━━━ SUPPLIED INFORMATION ━━━

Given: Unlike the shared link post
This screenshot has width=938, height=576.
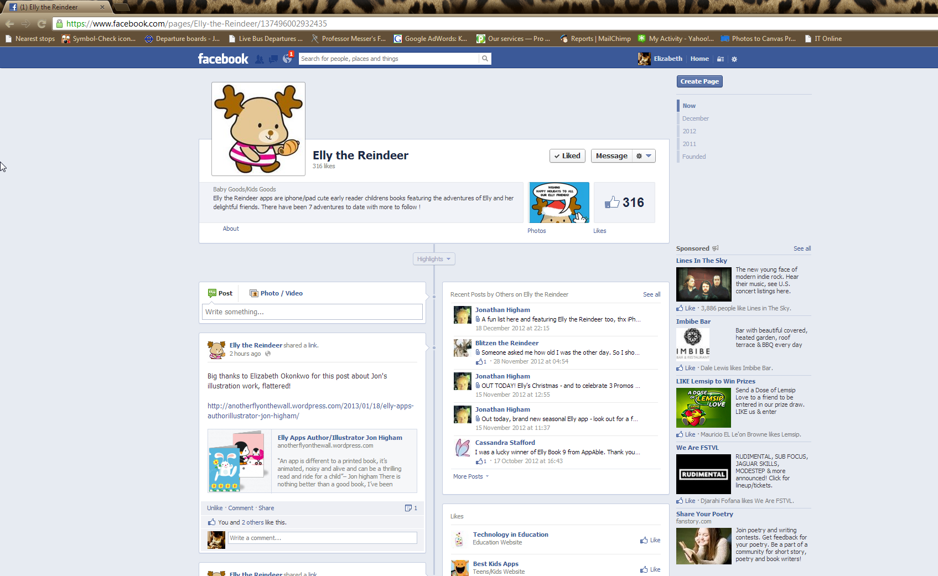Looking at the screenshot, I should click(x=215, y=508).
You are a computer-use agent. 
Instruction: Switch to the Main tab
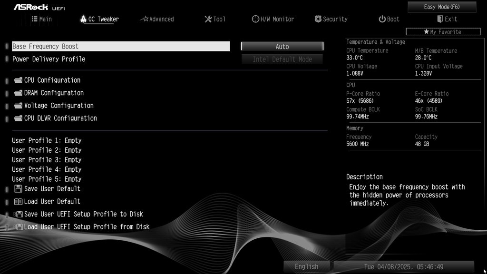[x=42, y=19]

━━━

Take every entry above and transcribe it exactly, with no pictures in the copy.

Given: Unlike the shared link post
This screenshot has width=938, height=576.
Looking at the screenshot, I should click(x=215, y=508).
You are a computer-use agent. 
Instruction: Switch to the Main tab
[x=42, y=19]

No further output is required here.